[[ Records for this task open ]]

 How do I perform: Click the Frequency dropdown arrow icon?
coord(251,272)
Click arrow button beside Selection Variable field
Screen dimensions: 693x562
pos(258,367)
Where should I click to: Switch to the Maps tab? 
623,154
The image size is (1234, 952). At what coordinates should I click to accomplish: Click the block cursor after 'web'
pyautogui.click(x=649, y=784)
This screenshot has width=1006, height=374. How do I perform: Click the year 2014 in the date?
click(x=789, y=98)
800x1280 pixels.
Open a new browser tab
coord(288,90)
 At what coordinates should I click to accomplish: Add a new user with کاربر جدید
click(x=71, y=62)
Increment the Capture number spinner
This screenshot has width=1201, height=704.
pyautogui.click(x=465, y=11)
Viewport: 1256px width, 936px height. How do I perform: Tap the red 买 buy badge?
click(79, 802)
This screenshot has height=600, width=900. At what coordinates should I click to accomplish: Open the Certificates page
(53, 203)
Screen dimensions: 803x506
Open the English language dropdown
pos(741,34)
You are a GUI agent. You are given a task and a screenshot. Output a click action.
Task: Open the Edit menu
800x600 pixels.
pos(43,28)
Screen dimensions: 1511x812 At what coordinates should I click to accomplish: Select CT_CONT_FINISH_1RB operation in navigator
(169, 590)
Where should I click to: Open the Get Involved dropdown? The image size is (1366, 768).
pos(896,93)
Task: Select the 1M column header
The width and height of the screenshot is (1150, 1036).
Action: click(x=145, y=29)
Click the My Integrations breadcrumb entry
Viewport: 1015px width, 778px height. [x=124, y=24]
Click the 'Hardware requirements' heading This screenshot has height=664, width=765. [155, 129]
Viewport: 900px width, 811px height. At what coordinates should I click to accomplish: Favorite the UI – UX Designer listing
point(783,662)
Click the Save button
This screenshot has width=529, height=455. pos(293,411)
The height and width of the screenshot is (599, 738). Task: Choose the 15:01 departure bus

[[ Records for this task closed ]]

Transcribe the records above exactly, but only from the line that contains "You are a GUI" through their final line, inclusive.

You are a GUI agent. You are given a task and a screenshot. Output a click action.
Task: Open the Edit menu
800x600 pixels.
pos(43,28)
Screen dimensions: 1511x812 At what coordinates should I click to accomplish: Select CT_CONT_FINISH_1RB operation in navigator
(169, 590)
Where should I click to: Open the Get Involved dropdown? The image size is (1366, 768).
pos(896,93)
Task: Select the 1M column header
The width and height of the screenshot is (1150, 1036).
Action: click(x=145, y=29)
Click the My Integrations breadcrumb entry
Viewport: 1015px width, 778px height. [x=124, y=24]
Click the 'Hardware requirements' heading This screenshot has height=664, width=765. [155, 129]
Viewport: 900px width, 811px height. At what coordinates should I click to accomplish: Favorite the UI – UX Designer listing
point(783,662)
Click the Save button
This screenshot has width=529, height=455. pos(293,411)
The height and width of the screenshot is (599, 738). Task: Choose the 15:01 departure bus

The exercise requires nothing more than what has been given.